D’après la coalition, cette force devrait être stationnée le long des frontières à l’est et au nord de la Syrie, soit à l’orée de l’Irak et de la Turquie, mais aussi sur les lignes de démarcation qui séparent les territoires dominés par les Kurdes du reste du pays. Son objectif affiché ? Empêcher une renaissance de l’État islamique, aujourd’hui en pleine déroute en Syrie et en Irak.
Alors qu’une politique américaine en Syrie était difficile à décrypter depuis l’arrivée de Donald Trump à la présidence il y a un an, l’annonce de la création de cette « force frontalière » fait l’effet d’une bombe. Il y a quelques jours déjà, le secrétaire d’État adjoint par intérim pour les Affaires du Proche-Orient David Satterfield avait révélé, lors d’une audience du Comité sénatorial des Affaires étrangères, un maintien « à durée indéterminée » d’une présence militaire américaine – quelque 2 000 soldats américains sont déjà déployés en Syrie et appuient les FDS, selon des chiffres avancés en décembre par le Pentagone – dans le Nord et l’Est syriens, une nouvelle politique qui a pris même les sénateurs par surprise.

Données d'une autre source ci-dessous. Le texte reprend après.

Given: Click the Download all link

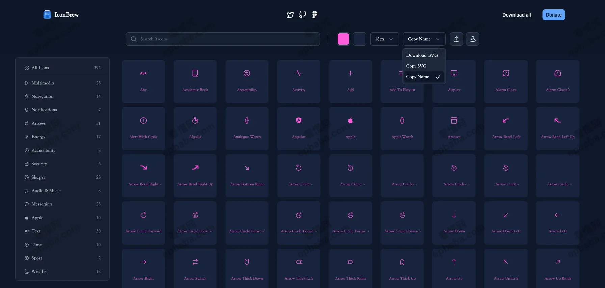Looking at the screenshot, I should [x=516, y=15].
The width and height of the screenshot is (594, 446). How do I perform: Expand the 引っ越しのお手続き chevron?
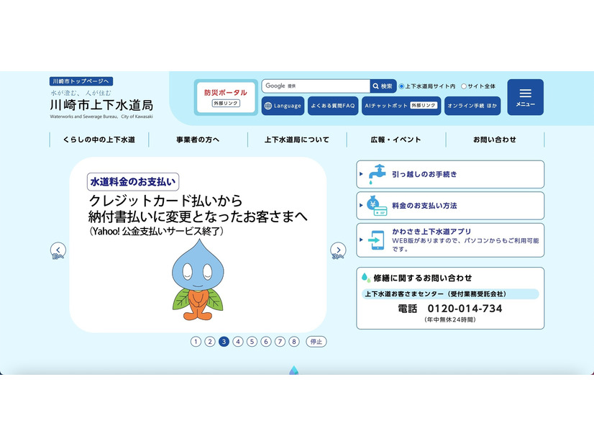pyautogui.click(x=360, y=173)
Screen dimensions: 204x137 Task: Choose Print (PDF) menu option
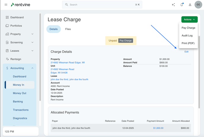188,43
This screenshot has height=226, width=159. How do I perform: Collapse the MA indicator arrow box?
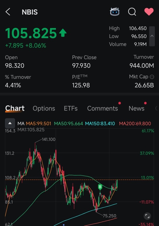coord(10,123)
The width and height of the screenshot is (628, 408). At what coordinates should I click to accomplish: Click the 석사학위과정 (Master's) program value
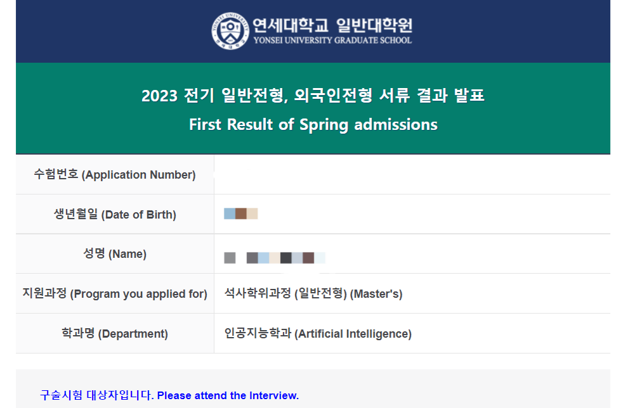(313, 294)
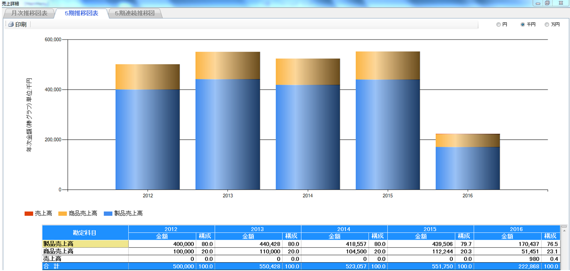This screenshot has width=570, height=271.
Task: Click the orange 2013 bar segment in the chart
Action: (227, 65)
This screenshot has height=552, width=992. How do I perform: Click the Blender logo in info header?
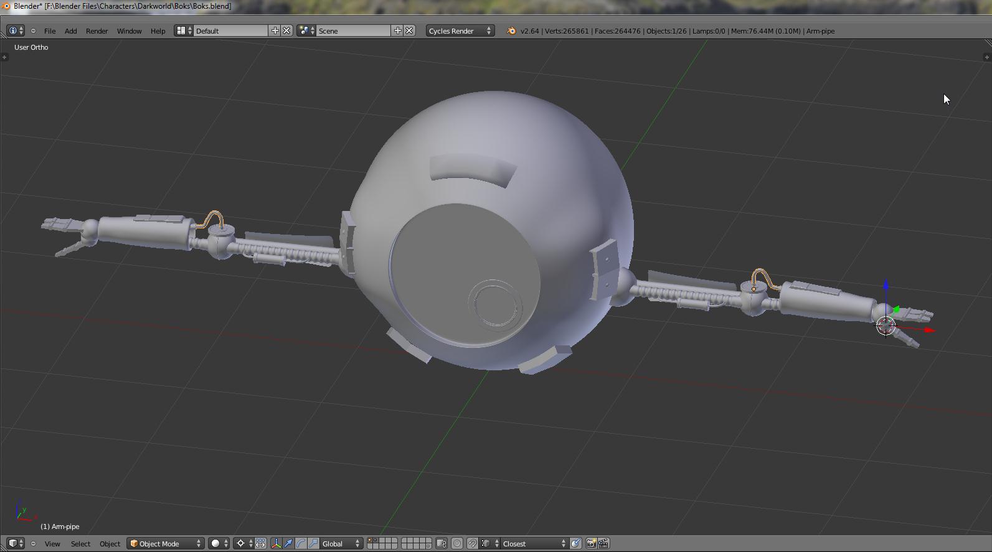511,31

Il avait donné plusieurs raisons à cette décision : stabiliser cette zone, protéger les FDS, « alliés vaillants » des États-Unis, créer un modèle politique alternatif en Syrie à celui de Bachar el-Assad et, surtout, contrer « l’Iran et sa capacité à renforcer sa présence en Syrie ». Washington n’a jamais caché son intention d’endiguer, par tous les moyens, l’influence de l’Iran dans la région. Le fameux croissant chiite, tant craint par les États-Unis, l’Arabie saoudite et Israël, et qui va de Téhéran à la Méditerranée en passant par Bagdad, Damas et Beyrouth, ne passerait justement pas par le Nord syrien. L’intérêt de cette nouvelle stratégie américaine reste donc opaque, puisque la présence militaire iranienne est plus au sud.
Objectifs US
« Quel peut donc être l’objectif de cette armée de terroristes, si ce n’est la Turquie ? » a par conséquent demandé hier le président turc Recep Tayyip Erdogan. « L’Amérique a avoué qu’elle était en train de constituer une armée terroriste à notre frontière. Ce qui nous revient, à nous autres, c’est de tuer dans l’œuf cette armée terroriste », a-t-il ajouté.